What to produce | Repeat precisely the span of lines below that opens with the line containing "Open the 1m" and closes with the line containing "Image resolution: width=1826", both included.

Dataset records |
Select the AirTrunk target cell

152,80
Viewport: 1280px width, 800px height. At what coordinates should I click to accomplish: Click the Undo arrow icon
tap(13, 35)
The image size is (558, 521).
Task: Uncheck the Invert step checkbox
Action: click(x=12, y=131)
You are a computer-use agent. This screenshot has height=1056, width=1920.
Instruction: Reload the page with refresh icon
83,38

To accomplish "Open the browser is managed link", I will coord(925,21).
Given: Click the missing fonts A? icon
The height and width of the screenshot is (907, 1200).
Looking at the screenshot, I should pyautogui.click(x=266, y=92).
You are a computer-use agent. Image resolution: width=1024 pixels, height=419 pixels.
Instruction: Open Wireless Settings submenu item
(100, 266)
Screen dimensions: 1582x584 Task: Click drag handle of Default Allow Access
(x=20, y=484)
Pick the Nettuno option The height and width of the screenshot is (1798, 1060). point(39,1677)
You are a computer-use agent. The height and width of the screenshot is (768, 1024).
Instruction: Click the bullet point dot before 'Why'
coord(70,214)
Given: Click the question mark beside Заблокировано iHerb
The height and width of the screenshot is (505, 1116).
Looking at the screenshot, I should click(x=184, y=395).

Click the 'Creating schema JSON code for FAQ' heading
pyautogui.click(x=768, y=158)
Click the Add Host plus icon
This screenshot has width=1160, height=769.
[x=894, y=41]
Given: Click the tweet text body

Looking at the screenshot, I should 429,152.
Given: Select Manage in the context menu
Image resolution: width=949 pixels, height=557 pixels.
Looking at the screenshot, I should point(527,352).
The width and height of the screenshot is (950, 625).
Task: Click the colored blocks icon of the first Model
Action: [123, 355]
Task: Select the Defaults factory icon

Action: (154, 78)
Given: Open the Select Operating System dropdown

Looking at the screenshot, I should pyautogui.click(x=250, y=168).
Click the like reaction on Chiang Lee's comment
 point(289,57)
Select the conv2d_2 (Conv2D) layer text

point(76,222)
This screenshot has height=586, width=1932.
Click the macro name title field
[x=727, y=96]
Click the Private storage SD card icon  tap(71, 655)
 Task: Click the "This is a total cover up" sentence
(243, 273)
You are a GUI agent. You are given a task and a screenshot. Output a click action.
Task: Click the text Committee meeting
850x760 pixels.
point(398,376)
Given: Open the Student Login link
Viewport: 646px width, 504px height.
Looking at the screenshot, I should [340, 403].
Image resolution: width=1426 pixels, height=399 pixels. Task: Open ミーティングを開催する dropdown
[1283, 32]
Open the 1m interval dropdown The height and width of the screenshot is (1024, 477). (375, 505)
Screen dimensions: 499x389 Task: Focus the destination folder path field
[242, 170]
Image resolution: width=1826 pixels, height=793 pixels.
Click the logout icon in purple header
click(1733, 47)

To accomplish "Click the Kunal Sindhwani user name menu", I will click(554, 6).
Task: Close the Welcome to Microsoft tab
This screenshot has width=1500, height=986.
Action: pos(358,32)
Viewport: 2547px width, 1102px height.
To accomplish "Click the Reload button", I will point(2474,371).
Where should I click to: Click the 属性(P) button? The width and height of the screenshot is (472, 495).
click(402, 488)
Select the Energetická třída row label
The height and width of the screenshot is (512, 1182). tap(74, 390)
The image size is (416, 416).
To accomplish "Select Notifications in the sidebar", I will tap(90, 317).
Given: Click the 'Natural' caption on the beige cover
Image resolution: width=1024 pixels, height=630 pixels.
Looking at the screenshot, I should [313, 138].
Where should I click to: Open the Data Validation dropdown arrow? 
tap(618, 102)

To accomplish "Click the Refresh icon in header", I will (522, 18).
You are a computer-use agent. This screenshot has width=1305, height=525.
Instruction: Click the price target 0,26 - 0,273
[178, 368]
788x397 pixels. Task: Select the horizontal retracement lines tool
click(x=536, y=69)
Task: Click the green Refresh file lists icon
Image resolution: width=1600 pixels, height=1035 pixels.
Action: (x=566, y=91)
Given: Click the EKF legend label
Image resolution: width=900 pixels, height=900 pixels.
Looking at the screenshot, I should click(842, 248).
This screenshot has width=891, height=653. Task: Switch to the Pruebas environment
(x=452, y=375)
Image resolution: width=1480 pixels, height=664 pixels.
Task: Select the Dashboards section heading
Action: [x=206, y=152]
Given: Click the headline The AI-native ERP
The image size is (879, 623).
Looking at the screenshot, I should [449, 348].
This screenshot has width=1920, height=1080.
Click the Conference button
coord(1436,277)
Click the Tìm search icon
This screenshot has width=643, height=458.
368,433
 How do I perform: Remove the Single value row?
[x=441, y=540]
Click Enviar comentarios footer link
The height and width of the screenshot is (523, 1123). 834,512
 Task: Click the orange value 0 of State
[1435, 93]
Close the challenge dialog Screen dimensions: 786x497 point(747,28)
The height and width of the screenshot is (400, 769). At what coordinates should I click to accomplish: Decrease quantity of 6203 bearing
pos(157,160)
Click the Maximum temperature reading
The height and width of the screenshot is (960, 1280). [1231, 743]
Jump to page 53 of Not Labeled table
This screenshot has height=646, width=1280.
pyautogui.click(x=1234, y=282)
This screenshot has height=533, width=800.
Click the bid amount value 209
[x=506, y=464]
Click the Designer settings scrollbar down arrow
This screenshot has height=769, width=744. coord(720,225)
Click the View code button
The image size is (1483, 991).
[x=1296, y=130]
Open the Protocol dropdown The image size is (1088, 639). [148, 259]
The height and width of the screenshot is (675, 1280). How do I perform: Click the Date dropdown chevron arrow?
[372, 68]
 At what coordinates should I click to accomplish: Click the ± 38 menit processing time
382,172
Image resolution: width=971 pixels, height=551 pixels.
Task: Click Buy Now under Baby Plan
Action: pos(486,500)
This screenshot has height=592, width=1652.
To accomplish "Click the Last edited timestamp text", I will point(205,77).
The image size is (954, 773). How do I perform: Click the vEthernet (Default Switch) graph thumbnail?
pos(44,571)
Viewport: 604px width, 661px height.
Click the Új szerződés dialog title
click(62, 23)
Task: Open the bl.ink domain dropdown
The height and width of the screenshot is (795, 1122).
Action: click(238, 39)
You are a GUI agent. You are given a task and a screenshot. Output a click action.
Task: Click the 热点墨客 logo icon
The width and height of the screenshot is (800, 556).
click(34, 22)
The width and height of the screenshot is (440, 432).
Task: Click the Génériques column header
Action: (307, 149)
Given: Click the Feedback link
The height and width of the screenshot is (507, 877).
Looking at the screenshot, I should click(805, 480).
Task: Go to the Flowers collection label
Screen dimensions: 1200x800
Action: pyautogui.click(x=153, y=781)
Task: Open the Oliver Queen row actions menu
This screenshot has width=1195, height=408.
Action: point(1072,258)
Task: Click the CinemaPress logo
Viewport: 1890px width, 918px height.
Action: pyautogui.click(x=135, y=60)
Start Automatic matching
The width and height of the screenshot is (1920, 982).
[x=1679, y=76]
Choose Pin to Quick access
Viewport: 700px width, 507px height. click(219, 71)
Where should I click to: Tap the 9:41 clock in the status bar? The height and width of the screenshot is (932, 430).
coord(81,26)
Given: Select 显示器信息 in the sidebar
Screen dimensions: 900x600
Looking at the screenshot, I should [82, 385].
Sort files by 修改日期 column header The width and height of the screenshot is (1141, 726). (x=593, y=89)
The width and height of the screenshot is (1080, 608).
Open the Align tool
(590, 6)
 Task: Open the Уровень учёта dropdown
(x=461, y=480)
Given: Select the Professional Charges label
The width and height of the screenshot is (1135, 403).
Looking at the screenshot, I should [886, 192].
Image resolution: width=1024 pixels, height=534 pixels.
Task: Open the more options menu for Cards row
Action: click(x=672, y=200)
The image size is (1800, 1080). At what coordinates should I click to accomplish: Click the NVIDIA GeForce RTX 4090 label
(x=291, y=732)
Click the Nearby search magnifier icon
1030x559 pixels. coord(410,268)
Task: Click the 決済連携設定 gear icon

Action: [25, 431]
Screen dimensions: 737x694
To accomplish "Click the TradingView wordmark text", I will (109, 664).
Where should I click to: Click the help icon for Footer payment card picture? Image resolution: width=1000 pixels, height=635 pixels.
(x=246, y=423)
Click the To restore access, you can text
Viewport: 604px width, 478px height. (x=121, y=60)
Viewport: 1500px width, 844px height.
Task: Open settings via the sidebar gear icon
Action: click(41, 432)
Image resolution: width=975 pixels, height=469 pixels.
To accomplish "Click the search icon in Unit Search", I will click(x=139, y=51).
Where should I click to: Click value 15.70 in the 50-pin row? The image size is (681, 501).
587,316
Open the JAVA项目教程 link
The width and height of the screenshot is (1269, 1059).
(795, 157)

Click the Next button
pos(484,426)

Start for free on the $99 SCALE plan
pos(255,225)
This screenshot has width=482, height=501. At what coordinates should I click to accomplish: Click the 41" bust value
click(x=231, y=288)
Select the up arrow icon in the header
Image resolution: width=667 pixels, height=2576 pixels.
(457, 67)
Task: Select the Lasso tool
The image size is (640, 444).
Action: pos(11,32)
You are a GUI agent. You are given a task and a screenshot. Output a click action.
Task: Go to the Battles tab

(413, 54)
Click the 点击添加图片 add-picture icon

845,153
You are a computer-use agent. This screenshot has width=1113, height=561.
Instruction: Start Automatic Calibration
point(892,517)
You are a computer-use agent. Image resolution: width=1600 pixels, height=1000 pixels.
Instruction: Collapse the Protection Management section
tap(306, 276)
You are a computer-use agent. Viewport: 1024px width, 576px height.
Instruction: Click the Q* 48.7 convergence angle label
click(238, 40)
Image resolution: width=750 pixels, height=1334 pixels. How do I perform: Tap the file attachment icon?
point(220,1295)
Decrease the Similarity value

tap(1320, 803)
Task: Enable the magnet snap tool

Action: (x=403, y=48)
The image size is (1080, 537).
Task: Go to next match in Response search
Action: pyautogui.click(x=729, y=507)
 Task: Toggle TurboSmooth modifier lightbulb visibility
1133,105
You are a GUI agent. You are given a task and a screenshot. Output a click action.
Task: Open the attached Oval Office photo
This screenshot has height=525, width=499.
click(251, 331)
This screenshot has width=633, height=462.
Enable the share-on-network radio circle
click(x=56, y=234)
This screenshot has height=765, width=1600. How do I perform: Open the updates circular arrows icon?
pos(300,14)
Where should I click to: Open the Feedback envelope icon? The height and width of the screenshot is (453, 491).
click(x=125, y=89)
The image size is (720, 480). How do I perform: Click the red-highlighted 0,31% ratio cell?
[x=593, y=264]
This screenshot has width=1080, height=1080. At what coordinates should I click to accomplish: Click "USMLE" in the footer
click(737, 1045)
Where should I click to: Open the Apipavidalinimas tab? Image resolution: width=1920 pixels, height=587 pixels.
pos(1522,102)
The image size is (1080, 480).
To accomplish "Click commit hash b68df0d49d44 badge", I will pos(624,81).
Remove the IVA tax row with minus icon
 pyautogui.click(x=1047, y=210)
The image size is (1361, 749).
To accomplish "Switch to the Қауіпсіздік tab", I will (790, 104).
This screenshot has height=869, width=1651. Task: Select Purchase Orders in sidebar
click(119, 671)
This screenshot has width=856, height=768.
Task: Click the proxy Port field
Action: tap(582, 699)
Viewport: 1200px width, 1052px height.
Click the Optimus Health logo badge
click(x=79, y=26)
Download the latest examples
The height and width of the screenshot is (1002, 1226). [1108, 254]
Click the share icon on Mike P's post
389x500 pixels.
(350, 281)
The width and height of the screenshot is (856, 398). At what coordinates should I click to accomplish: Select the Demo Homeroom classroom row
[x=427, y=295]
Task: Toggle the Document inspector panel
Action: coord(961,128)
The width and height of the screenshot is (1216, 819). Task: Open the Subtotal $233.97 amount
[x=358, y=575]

Exercise result |
Open the 1m interval dropdown The height and width of the screenshot is (1024, 477). (375, 505)
Screen dimensions: 499x389 Task: Focus the destination folder path field
[242, 170]
Image resolution: width=1826 pixels, height=793 pixels.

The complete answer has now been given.